Top of SOURCE DATA

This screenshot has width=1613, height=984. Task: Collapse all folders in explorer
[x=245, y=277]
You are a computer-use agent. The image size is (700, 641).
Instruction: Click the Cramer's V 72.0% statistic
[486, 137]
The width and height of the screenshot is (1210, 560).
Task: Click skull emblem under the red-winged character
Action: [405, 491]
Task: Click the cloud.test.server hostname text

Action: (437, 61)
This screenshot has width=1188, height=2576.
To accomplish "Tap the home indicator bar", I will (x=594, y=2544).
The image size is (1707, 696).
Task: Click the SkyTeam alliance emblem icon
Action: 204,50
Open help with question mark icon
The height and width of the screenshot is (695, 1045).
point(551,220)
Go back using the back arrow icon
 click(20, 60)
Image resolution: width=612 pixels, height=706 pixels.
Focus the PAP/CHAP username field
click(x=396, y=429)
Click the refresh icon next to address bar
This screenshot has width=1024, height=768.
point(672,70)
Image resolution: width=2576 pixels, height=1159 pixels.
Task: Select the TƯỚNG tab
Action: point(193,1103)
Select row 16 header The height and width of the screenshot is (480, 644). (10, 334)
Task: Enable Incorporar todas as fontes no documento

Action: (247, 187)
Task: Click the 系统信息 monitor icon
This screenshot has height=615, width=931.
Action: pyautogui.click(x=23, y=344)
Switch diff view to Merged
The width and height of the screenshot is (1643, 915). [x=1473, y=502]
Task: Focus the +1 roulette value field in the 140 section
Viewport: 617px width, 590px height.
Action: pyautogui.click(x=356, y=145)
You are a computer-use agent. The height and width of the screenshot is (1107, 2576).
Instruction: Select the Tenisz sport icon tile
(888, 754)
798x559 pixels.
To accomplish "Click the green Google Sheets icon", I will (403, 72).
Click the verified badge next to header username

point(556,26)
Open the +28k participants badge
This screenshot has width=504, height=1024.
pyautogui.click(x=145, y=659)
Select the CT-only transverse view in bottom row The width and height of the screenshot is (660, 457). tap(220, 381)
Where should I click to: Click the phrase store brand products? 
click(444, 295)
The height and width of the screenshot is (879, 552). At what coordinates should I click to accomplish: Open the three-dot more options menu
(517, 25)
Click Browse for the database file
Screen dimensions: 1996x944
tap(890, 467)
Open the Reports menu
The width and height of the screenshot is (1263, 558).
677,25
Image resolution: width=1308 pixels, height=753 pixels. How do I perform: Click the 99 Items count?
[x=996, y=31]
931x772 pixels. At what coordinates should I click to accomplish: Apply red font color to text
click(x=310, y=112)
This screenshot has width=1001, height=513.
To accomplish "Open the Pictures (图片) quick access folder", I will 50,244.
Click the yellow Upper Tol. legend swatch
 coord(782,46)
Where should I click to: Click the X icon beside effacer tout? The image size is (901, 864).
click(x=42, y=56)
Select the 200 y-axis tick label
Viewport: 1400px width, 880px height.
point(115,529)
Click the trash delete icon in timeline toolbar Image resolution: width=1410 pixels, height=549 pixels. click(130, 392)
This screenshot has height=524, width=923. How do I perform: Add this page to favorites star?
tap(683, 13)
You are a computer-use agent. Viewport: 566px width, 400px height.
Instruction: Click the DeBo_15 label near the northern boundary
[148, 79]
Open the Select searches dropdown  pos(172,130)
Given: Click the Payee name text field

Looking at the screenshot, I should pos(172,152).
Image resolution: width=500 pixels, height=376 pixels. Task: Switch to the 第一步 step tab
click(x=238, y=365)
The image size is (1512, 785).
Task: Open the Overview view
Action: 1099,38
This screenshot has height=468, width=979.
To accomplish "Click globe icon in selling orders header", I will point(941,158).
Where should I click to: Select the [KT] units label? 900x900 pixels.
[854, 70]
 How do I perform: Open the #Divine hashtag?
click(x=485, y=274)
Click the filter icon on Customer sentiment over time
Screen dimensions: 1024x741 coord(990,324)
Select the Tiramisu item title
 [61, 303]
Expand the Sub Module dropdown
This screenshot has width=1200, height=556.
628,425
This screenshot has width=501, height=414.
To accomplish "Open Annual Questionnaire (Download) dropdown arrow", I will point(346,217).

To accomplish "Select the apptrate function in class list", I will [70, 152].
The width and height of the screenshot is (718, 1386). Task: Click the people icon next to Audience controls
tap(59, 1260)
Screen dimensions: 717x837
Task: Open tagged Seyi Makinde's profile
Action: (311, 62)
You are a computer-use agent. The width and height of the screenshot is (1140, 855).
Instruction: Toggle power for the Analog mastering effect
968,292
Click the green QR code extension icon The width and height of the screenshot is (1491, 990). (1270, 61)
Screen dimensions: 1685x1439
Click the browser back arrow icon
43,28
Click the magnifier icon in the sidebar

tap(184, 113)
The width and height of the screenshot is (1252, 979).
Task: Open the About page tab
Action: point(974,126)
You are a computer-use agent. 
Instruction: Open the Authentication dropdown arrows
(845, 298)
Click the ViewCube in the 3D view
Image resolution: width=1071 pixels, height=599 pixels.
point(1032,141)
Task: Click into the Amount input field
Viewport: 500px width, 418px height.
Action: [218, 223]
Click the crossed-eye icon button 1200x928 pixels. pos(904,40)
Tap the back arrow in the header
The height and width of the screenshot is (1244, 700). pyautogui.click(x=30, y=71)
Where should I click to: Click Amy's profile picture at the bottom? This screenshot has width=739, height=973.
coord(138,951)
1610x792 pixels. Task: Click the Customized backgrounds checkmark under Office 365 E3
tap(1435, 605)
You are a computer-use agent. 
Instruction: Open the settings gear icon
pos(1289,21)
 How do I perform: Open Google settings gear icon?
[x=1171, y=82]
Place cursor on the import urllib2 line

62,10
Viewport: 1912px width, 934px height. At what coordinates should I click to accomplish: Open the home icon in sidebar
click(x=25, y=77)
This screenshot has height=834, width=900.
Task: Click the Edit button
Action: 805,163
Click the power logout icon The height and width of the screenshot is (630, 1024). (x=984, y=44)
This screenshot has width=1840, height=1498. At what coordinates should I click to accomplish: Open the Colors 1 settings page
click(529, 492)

Bottom of SOURCE DATA

Only the lines above from the one with "How do I perform: Open Google" through the one with "Click the power" should be duplicated, character for character.

FINISHED TASK –
 How do I perform: Open Google settings gear icon?
[x=1171, y=82]
Place cursor on the import urllib2 line

62,10
Viewport: 1912px width, 934px height. At what coordinates should I click to accomplish: Open the home icon in sidebar
click(x=25, y=77)
This screenshot has height=834, width=900.
Task: Click the Edit button
Action: 805,163
Click the power logout icon The height and width of the screenshot is (630, 1024). (x=984, y=44)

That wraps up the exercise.